As a newly split species, not much is known about this species itself but based on information about the Bar-bellied cuckooshrike it is also presumed to mainly eats insects, including caterpillars, mantises, and dragonflies, and figs. Nothing is known about this species' breeding habits.

== Habitat and conservation status ==
Its natural habitat is tropical moist lownland and montane forests up to 2,000 meters above sea level. It is typically found in the canopy.

This species has yet to be assessed by the International Union for Conservation of Nature. However, this species may possibly be threatened as its range is greatly deforested. This species' main threat is habitat loss with wholesale clearance of forest habitats as a result of logging, agricultural conversion and mining activities occurring within the range. Negros Island is one of the most deforested areas in the country due to its sugar industry and logging with most of its forests being totally lost before the 21st century. Forest cover on Negros and Panay is just 3% and 6% respectively and these figures are still declining. There are no recent records on Masbate, Guimaras and Ticao Island. These islands have even less forest than Negros and Panay.
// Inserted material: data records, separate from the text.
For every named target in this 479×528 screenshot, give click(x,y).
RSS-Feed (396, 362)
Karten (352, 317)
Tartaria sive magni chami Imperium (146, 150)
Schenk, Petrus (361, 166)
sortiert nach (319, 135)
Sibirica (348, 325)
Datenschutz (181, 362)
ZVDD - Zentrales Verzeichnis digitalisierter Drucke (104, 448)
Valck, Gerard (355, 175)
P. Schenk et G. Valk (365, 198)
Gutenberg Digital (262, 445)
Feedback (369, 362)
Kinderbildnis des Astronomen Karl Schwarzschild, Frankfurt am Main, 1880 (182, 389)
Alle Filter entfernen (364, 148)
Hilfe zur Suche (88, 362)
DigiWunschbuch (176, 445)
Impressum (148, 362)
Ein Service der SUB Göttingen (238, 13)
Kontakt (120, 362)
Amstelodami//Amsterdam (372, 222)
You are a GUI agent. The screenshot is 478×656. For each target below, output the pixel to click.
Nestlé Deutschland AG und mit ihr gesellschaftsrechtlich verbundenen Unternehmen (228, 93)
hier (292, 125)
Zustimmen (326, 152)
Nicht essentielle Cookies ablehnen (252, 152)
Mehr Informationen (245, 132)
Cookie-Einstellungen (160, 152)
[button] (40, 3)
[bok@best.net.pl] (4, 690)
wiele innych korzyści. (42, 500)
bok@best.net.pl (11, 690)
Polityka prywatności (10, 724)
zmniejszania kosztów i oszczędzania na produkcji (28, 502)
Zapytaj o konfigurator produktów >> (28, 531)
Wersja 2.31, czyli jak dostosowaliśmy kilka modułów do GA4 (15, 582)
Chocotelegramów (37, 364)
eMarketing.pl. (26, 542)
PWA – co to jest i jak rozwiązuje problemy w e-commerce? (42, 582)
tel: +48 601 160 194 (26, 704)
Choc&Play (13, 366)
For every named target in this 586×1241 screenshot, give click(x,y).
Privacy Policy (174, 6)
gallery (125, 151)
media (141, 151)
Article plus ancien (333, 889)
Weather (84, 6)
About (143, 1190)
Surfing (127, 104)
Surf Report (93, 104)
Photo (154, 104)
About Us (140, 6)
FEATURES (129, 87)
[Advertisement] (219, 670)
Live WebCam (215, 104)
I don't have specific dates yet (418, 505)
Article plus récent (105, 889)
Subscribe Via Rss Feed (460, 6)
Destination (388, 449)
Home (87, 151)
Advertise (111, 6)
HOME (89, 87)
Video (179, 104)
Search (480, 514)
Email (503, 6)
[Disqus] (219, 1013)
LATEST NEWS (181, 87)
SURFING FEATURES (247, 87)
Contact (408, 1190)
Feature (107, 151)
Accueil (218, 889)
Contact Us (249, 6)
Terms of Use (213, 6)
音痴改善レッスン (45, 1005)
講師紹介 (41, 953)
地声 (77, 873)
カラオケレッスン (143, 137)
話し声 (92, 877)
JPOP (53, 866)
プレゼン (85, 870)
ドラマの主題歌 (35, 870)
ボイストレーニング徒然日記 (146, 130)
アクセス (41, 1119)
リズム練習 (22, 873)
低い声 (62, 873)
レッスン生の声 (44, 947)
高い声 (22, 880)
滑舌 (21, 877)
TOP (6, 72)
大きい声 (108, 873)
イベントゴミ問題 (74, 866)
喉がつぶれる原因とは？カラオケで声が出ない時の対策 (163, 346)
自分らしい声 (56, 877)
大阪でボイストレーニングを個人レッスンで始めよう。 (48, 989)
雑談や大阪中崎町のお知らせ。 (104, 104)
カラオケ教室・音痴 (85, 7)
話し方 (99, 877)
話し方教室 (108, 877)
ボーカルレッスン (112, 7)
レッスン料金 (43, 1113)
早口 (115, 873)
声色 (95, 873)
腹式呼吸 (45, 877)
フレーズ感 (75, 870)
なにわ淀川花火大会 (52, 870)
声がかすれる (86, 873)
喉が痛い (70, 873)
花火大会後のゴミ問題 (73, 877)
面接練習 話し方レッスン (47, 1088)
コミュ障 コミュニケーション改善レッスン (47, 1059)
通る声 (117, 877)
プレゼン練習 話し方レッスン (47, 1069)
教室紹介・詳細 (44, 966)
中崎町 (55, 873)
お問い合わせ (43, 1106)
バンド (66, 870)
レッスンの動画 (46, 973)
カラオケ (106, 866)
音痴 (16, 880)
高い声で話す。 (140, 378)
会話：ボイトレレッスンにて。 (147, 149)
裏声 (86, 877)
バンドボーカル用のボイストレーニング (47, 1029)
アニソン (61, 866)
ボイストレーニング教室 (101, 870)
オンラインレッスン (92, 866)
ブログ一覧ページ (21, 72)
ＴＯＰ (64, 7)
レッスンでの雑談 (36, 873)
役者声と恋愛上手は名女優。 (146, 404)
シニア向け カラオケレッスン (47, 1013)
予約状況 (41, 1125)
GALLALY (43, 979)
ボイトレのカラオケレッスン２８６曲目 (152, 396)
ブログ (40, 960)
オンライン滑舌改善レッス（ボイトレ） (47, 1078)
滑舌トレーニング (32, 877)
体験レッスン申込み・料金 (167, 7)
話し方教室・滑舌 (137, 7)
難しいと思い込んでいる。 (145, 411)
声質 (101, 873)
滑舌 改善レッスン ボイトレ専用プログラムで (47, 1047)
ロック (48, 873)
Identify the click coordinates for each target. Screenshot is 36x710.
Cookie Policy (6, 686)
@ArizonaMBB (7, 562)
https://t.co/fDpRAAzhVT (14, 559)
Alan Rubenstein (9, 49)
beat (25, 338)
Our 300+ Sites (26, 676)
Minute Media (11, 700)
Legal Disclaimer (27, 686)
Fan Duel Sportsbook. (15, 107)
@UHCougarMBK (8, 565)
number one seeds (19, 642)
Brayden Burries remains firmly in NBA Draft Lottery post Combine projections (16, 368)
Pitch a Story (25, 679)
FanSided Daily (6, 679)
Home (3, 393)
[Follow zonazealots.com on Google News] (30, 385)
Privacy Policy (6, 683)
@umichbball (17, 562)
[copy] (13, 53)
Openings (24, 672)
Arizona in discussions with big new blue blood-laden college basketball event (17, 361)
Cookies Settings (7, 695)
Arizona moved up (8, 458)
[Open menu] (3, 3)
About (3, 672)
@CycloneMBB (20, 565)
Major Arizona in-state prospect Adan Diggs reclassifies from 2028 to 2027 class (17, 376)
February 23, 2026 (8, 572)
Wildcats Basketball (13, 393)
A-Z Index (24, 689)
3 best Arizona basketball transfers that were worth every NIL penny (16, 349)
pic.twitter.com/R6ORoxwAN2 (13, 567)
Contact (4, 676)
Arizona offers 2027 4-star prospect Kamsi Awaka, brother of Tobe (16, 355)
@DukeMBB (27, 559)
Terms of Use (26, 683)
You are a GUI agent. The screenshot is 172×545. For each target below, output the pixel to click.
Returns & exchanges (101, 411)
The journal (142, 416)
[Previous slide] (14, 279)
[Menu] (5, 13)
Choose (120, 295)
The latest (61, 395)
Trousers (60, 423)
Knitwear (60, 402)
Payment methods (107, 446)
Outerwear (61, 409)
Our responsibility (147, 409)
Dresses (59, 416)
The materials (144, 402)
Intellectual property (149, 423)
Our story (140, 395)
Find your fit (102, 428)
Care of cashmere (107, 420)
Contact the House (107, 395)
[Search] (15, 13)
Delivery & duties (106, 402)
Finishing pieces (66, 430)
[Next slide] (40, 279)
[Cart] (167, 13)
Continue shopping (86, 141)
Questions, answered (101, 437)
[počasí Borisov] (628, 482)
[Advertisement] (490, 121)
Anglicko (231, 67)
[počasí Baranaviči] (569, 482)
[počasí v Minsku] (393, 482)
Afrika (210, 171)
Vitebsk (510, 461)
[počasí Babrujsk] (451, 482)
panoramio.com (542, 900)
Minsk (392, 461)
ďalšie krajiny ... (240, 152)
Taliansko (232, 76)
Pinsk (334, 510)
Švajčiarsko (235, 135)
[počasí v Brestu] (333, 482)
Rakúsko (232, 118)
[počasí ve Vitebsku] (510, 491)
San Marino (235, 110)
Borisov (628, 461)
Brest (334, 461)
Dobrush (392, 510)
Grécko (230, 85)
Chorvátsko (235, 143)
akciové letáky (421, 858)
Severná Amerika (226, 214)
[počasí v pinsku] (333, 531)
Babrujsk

It occurs in a few protected areas within Mt. Kanlaon Natural Park and Northern Negros Natural Park; however, protection and enforcement against deforestation is lax. It also occurs in the proposed Central Panay Mountain Range Park which contains the largest block of remaining forest in the Western Visayas, and the tourist destination of Twin Lakes (Mount Talinis). Both sites benefit from conservation funding but are still under threat by deforestation.